GOAL
Copy out the material below word for word, from the line that contains "Поиск по товарам (17, 2465)" down to the line that contains "Акции и скидки (15, 2471)", including both of those lines.

GIVEN RECORDS
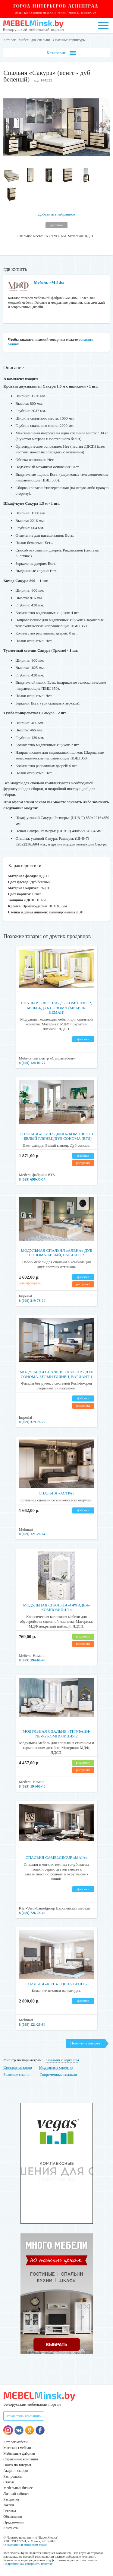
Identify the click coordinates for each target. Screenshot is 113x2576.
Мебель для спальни (34, 40)
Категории (60, 53)
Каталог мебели (15, 2442)
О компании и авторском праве (25, 2544)
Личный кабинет (16, 2493)
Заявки (8, 2505)
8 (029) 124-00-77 (32, 1063)
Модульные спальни (56, 2067)
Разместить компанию (24, 2416)
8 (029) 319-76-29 (32, 1301)
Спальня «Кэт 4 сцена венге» (57, 1984)
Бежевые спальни (18, 2074)
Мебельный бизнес (18, 2488)
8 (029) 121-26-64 (32, 1534)
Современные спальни (58, 2074)
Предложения (13, 2522)
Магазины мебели (17, 2448)
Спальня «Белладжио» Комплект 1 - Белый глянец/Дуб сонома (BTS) (56, 1136)
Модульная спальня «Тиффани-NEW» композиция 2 (56, 1733)
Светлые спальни (17, 2067)
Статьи (8, 2482)
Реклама (9, 2511)
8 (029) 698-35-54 (32, 1179)
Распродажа (12, 2476)
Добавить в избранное (56, 214)
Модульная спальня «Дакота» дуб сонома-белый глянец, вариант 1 (56, 1374)
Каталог (9, 40)
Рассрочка (11, 2499)
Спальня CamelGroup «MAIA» (56, 1857)
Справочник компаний (20, 2459)
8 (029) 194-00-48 (32, 1660)
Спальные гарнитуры (69, 40)
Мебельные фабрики (19, 2453)
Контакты (10, 2528)
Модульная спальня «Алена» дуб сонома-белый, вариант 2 (56, 1253)
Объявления (12, 2516)
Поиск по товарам (17, 2465)
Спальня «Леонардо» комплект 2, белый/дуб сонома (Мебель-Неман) (56, 1008)
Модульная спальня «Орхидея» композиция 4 (56, 1607)
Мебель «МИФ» (49, 282)
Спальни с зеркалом (62, 2060)
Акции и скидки (15, 2471)
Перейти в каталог (85, 2043)
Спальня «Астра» (56, 1493)
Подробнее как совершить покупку (27, 2563)
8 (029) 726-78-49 (32, 1913)
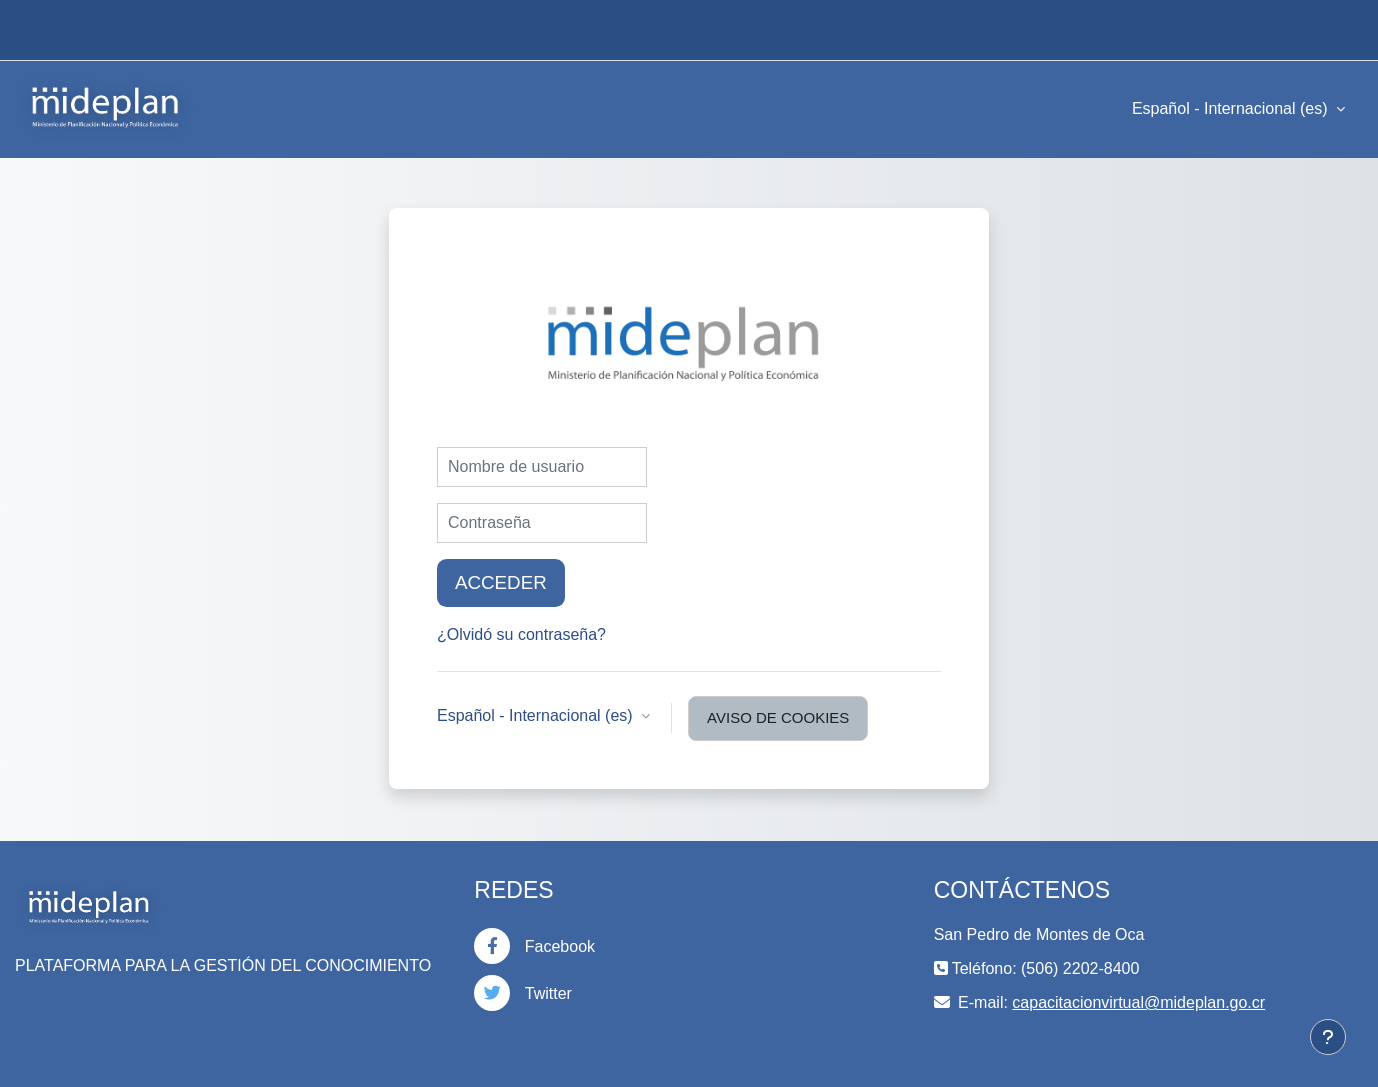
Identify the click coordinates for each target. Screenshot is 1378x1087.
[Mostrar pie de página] (1328, 1037)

RESULT
Поиск по товарам (17, 2465)
Спальня «Леонардо» комплект 2, белый/дуб сонома (Мебель-Неман) (56, 1008)
Модульная спальня «Орхидея» композиция 4 (56, 1607)
Мебель «МИФ» (49, 282)
Спальни с зеркалом (62, 2060)
Акции и скидки (15, 2471)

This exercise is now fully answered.